Sesto Pals , псевдоним Симиона (также Симона , Семёна ) Шестопали (урождённого Шестопал, также переводится как S(h)estopal , Sestopaly или Sestopali ; ок. 1912 — 27 октября 2002), был румынским и израильским писателем русского происхождения . В первую очередь поэт-философ, он также получил признание как художник-график. Впервые он стал известен в подростковом возрасте, когда, будучи другом и соратником Герасима Луки , он выпустил журнал Alge . Его авангардная эстетика и его испытание цензурой привели к их преследованию. В то время как Лука выстоял как публичный интеллектуал и основатель румынской сюрреалистической ячейки, Палс стал затворником.
Забытый широкой публикой, подвергавшийся антисемитским, а затем и коммунистическим преследованиям, он продолжал писать для себя и узкого круга друзей.
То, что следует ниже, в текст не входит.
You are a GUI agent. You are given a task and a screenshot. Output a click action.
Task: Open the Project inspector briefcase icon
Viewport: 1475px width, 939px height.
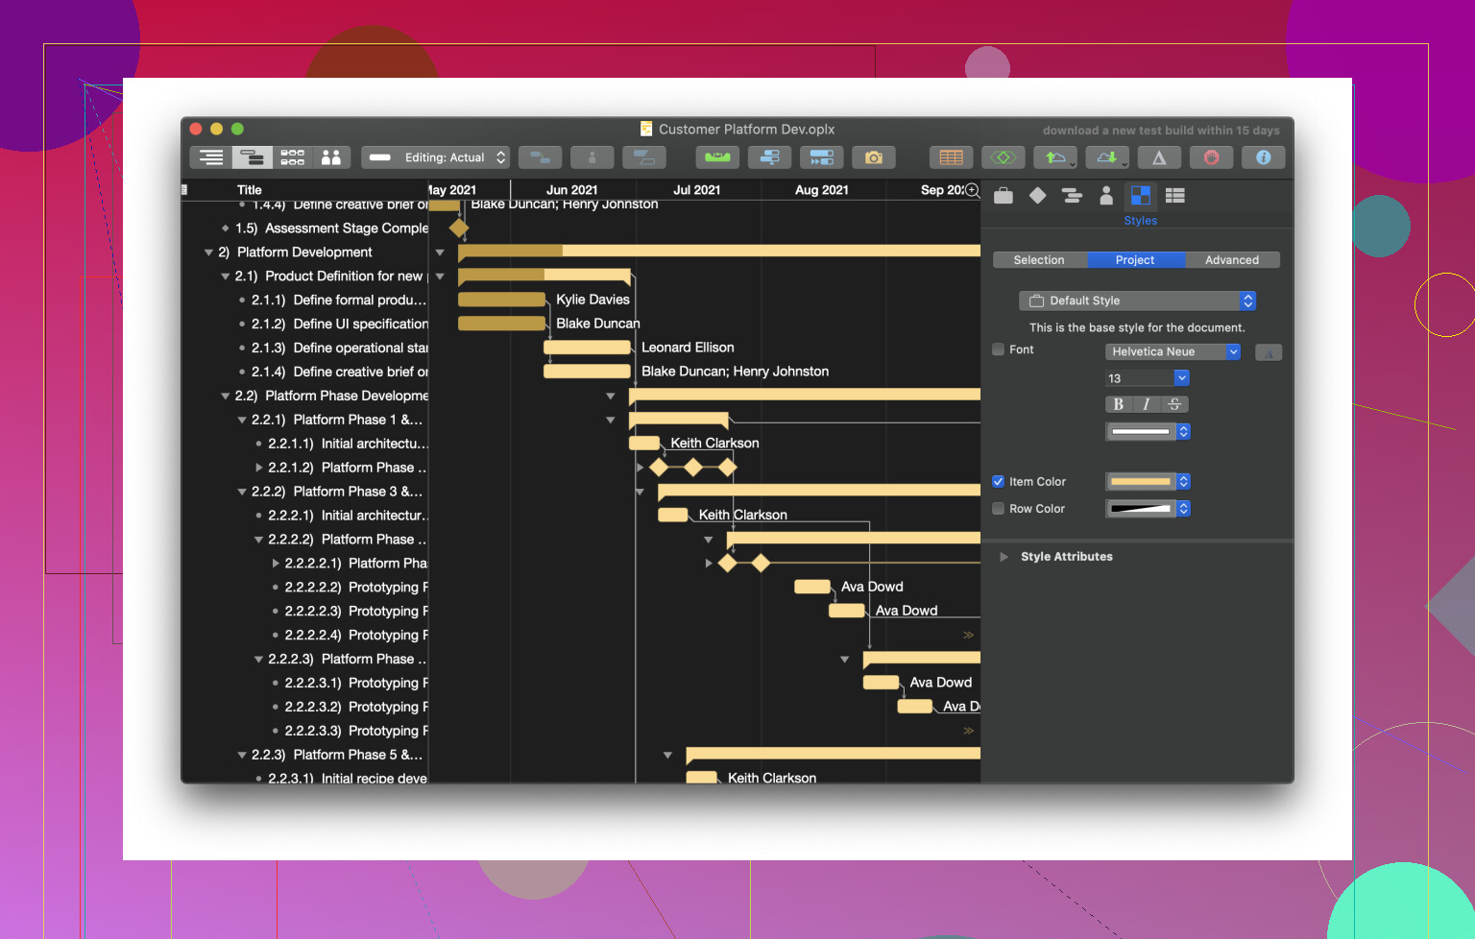(x=1003, y=196)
Он сделал успешную карьеру в области гражданского и железнодорожного машиностроения, но политический нонконформизм привел к его маргинализации на часть 1960-х годов.
Переехав в Хайфу в 1970 году, Палс был заново открыт для последующих поколений румынских и израильских читателей, известных им по умеренному сюрреализму его поэзии и прозы, и, в меньшей степени, по его взгляду на гегелевскую философию . Его редакторский дебют пришелся на 80-е годы, когда Палс уже был прикован к постели и размышлял о смерти. Это привело к его повторному открытию как автора как румынской , так и израильской литературы .
Симион «Сеня» [1] Шестопал, отпрыск украинской еврейской семьи, родился в Одессе , официально 18 сентября 1913 года, но более вероятно 5 сентября 1912 года. [2] [3] Отец писателя, известный позже как «Эманоил Шестопали», [3] [4] [5] [6] был евреем из Стамбульского университета , принявшим итальянское гражданство . [7] По словам историка литературы Овидия Крохмэлничану , знакомство поэта с еврейской мифологией и еврейским языком можно считать подсказкой о том, что он был зачислен в хедер . [8] С. Сфарти, работавший с поэтом-инженером в 1950-х годах, отмечает, что его имя было необычным в его приемной Румынии, из-за чего его этническую принадлежность было трудно определить, и оно никогда не обсуждалось в его офисе. [9] Фамилия, вероятно, произошла от русского прозвища «шесть пальцев» или «шесть пальцев на ногах», и Симион хвастался, что сам унаследовал лишний палец на ноге . [10]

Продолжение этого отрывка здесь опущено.